Note each line in the data holding the string "picker" and report it.

• • •

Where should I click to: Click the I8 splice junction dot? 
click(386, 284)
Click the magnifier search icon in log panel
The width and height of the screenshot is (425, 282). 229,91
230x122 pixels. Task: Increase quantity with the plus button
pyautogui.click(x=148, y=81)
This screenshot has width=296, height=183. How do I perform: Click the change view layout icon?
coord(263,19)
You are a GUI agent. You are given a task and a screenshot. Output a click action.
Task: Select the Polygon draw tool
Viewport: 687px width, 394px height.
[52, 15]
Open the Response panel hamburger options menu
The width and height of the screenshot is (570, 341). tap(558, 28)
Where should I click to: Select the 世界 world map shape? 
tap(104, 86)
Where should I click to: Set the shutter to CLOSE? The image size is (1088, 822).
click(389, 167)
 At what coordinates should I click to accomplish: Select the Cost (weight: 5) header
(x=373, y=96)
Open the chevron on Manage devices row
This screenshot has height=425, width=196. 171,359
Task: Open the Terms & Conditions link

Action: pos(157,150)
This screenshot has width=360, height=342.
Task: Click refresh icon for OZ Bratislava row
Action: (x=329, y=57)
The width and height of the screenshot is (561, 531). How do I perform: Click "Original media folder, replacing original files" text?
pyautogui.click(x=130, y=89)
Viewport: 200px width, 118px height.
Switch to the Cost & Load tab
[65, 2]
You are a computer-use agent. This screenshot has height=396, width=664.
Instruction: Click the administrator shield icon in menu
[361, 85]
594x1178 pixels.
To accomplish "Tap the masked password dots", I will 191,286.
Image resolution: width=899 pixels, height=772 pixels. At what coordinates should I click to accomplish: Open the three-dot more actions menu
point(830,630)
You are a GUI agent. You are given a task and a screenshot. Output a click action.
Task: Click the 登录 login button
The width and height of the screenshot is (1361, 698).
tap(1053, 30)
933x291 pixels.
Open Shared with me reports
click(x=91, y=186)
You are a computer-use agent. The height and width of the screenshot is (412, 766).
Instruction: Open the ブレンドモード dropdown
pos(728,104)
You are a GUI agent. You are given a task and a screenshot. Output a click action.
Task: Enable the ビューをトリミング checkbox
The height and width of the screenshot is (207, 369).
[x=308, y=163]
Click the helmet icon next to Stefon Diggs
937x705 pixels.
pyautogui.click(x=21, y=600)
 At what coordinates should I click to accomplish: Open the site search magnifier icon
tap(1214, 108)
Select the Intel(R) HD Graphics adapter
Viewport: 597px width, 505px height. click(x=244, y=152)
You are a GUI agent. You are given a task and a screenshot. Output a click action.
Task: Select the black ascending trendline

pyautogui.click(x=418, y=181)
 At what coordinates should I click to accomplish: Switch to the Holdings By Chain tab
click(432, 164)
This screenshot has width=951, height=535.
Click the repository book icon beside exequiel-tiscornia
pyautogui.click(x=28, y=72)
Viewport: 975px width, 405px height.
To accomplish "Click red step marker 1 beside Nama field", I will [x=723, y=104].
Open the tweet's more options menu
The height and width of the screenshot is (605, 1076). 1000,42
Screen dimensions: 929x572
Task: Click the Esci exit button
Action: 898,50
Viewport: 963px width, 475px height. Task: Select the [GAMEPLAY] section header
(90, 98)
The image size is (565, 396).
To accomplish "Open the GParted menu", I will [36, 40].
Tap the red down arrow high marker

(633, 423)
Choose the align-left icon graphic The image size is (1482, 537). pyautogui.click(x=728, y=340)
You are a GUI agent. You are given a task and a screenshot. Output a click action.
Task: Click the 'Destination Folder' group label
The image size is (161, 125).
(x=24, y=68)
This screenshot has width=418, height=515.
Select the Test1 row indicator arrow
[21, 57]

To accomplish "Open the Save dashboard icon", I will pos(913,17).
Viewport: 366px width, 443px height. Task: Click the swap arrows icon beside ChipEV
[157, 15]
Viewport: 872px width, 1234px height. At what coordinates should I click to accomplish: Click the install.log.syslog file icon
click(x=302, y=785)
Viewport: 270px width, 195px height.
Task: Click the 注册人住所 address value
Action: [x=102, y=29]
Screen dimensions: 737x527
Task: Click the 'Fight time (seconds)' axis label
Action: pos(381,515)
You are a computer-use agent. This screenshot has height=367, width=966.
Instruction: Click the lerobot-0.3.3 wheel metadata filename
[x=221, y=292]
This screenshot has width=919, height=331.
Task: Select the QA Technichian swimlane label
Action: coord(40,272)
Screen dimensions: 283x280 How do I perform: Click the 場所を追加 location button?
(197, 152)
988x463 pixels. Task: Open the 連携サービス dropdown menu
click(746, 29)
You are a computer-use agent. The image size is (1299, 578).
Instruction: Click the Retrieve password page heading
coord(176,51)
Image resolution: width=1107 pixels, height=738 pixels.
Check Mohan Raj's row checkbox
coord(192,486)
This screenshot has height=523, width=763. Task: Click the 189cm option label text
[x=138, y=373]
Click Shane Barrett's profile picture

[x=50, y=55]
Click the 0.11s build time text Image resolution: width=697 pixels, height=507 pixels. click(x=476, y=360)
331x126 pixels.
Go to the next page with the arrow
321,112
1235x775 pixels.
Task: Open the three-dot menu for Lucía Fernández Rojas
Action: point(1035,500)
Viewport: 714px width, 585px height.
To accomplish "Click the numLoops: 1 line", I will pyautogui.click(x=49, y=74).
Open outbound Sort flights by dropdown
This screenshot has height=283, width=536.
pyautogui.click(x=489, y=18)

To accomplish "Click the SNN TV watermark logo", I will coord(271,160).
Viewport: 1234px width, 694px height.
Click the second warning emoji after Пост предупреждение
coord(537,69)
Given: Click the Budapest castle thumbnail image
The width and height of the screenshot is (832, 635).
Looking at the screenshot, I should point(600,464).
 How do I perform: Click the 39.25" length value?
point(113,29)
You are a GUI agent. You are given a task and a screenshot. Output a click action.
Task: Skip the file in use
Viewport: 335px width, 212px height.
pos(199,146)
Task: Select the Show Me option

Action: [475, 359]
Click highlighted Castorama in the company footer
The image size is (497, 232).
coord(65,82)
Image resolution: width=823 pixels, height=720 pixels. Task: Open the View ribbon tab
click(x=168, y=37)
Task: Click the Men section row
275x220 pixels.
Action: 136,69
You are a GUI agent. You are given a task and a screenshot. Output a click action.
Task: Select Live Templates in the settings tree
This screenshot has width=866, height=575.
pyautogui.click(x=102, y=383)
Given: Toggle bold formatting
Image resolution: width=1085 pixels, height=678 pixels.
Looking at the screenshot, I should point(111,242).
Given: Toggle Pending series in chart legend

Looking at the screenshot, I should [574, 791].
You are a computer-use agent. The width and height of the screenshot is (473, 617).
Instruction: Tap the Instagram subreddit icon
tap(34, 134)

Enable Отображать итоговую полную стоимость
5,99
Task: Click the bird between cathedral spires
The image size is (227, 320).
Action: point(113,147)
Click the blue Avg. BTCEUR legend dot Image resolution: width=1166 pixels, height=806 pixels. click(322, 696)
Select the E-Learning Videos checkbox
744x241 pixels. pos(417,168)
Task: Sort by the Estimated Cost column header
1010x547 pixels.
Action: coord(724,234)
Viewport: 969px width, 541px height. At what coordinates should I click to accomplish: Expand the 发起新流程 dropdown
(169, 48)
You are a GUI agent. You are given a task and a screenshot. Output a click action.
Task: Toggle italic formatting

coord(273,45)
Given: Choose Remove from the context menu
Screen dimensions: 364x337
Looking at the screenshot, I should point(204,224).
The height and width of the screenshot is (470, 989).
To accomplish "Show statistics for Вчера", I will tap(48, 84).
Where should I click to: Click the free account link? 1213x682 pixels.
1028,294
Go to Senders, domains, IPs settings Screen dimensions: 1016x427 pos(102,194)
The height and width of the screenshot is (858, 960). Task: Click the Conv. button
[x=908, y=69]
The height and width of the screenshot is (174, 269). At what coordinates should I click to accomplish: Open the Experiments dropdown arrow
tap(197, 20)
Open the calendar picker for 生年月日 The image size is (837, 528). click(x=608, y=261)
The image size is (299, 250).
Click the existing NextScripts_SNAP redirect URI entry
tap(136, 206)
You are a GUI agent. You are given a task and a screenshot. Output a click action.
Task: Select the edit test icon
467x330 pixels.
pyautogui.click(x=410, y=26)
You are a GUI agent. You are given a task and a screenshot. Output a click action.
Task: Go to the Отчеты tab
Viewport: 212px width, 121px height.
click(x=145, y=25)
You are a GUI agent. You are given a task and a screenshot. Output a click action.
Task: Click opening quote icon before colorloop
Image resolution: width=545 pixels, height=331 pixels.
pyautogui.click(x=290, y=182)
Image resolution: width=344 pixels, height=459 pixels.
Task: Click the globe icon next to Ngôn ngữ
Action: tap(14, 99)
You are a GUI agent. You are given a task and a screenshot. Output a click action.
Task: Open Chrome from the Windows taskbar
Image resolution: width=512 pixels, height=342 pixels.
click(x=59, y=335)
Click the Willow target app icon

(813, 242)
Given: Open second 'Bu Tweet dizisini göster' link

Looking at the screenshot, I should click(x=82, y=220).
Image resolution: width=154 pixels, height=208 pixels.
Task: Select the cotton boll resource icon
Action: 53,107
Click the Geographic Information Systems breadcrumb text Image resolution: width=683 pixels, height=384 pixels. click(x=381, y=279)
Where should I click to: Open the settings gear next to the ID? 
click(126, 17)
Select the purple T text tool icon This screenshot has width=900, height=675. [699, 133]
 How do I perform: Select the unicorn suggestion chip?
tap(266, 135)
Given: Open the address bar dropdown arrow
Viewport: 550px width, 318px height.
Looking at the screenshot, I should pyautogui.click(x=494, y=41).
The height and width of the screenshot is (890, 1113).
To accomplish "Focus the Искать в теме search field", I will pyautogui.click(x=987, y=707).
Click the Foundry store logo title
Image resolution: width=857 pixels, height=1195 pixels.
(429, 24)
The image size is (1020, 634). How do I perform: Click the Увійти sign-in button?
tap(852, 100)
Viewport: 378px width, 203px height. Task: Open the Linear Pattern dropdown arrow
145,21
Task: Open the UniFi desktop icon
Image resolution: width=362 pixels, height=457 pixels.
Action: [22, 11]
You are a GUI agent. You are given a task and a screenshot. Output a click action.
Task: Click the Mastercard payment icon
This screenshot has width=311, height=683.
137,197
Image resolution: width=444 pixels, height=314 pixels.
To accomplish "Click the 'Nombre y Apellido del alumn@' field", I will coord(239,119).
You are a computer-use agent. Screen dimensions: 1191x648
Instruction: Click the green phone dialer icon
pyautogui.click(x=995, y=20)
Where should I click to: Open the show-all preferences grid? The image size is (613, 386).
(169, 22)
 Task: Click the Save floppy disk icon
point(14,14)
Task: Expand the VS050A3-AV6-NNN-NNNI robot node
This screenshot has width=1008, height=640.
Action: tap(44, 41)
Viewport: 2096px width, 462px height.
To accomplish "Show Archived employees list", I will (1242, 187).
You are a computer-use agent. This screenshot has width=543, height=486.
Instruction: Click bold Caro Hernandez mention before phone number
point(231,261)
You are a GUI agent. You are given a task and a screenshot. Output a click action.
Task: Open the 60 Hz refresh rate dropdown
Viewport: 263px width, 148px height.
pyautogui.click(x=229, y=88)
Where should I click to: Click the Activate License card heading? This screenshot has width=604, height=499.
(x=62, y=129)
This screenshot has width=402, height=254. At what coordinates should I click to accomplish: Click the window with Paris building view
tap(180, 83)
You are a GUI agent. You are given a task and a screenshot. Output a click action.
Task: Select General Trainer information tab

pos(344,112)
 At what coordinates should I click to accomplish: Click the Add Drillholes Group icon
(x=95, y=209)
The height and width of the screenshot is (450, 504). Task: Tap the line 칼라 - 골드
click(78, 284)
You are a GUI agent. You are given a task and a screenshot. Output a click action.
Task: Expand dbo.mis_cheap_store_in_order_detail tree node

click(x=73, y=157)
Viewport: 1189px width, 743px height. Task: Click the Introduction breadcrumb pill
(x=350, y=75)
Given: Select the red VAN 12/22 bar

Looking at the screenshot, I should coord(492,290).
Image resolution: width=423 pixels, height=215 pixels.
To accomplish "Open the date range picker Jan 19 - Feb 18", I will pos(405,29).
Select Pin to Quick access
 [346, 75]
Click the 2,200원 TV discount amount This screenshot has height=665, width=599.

• • •

**Response to this task**:
Open the calendar picker for 生年月日 The image size is (837, 528). click(x=608, y=261)
To accomplish "Open the date range picker Jan 19 - Feb 18", I will pos(405,29).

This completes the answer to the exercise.